■ Supplied data ■
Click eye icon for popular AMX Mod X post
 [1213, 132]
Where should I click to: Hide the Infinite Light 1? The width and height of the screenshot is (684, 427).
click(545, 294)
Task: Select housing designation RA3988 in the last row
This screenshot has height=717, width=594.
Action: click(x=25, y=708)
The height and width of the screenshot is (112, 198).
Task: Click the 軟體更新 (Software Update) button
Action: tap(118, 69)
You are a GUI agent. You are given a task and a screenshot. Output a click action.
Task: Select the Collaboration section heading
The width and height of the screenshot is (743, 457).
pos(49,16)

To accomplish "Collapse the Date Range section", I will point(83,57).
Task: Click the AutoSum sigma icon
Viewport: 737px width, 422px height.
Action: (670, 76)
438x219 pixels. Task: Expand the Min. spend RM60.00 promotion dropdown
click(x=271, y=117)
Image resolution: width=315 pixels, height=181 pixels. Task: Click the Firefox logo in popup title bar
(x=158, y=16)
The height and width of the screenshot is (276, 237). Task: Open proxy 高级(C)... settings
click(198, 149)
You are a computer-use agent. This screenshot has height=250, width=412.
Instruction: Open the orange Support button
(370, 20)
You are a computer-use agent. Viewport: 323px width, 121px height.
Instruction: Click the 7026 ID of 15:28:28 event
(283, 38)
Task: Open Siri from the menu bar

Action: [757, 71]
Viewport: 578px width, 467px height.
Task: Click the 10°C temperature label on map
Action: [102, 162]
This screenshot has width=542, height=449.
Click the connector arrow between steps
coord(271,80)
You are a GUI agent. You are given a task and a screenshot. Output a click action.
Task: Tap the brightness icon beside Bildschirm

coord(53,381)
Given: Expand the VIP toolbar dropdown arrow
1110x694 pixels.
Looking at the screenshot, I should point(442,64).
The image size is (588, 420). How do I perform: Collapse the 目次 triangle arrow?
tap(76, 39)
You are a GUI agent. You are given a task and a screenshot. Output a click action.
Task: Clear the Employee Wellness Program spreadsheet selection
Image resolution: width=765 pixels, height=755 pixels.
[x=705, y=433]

■ Task goal ■
Reproduce the entries above exactly, starting at their first line and finishing with the line that contains "You are a computer-use agent. This".

■ Response box ■
Click eye icon for popular AMX Mod X post
 [1213, 132]
Where should I click to: Hide the Infinite Light 1? The width and height of the screenshot is (684, 427).
click(545, 294)
Task: Select housing designation RA3988 in the last row
This screenshot has height=717, width=594.
Action: click(x=25, y=708)
The height and width of the screenshot is (112, 198).
Task: Click the 軟體更新 (Software Update) button
Action: tap(118, 69)
You are a GUI agent. You are given a task and a screenshot. Output a click action.
Task: Select the Collaboration section heading
The width and height of the screenshot is (743, 457).
pos(49,16)

To accomplish "Collapse the Date Range section", I will point(83,57).
Task: Click the AutoSum sigma icon
Viewport: 737px width, 422px height.
Action: (670, 76)
438x219 pixels. Task: Expand the Min. spend RM60.00 promotion dropdown
click(x=271, y=117)
Image resolution: width=315 pixels, height=181 pixels. Task: Click the Firefox logo in popup title bar
(x=158, y=16)
The height and width of the screenshot is (276, 237). Task: Open proxy 高级(C)... settings
click(198, 149)
You are a computer-use agent. This screenshot has height=250, width=412.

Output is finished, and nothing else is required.